Modeling and pricing financial assets under long memory processes

Abstract

An important research area in financial mathematics is the study of long memory phenomenon in financial data. Long memory had been known long before suitable stochastic models were developed. Fractional Brownian motion (FBM) can be used to characterize this phenomenon. This thesis examines the use of FBM and its long memory parameter H, from the view point of estimation method, approximation, and numerical performance.How to estimate the long memory parameter H is important in financial pricing.

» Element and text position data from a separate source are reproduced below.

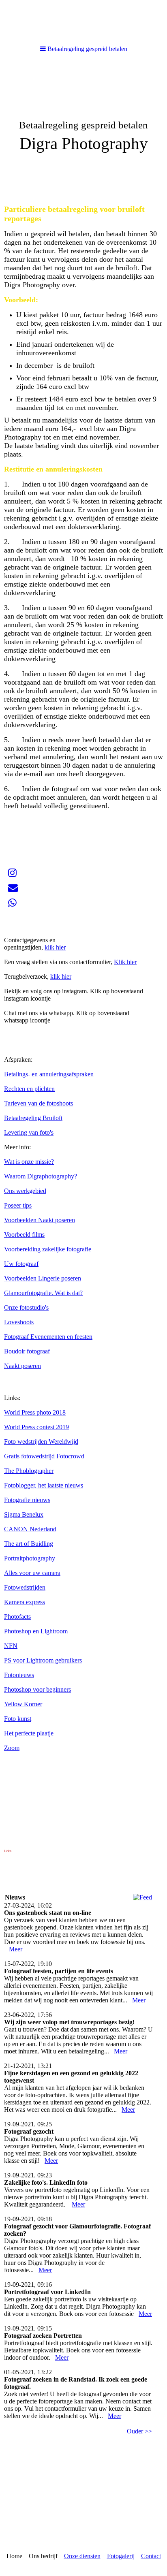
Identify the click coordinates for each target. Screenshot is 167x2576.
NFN (10, 1645)
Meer (15, 1949)
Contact (151, 2556)
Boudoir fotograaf (27, 1351)
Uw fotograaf (21, 1263)
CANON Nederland (30, 1529)
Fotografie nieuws (27, 1499)
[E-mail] (13, 888)
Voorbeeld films (24, 1234)
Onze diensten (82, 2556)
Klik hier (125, 961)
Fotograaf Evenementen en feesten (48, 1336)
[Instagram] (12, 873)
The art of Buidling (28, 1543)
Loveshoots (19, 1322)
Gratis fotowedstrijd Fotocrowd (44, 1456)
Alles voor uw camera (32, 1572)
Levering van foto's (29, 1132)
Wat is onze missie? (29, 1161)
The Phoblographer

This thesis starts by reviewing the performance of some existing preliminary methods for estimating H. It is then applied to some Malaysia financial data. Although these methods are easy to use, their performance are in doubts, in particular these methods can only get an estimator of H, without providing the dynamic, long-memory behaviour of financial price process.This thesis is therefore concerned with the estimation of the dynamic, long-memory behaviour of financial processes. We propose estimation methods based on models of two stochastic differential equations (SDEs) perturbed by FBM, that play important role in option pricing and interest rate modelling. These models are the geometric fractional Brownian motion (GFBM) and the fractional Ornstein-Uhlenbeck (FOU) model, respectively. These methods are able to obtain H and other parameters involved in the models. The efficiency of these methods are investigated through simulation study. We applied the new methods to some financial problems.We also extend this study to filtering the SDE driven by FBM in multidimensional case. We propose a novel approximation scheme to this problem. The convergence property is also established. The performance of this method is evaluated through solving some numerical examples. Results demonstrate that methods developed in this thesis are applicable and have advantages when compared with other existing approaches.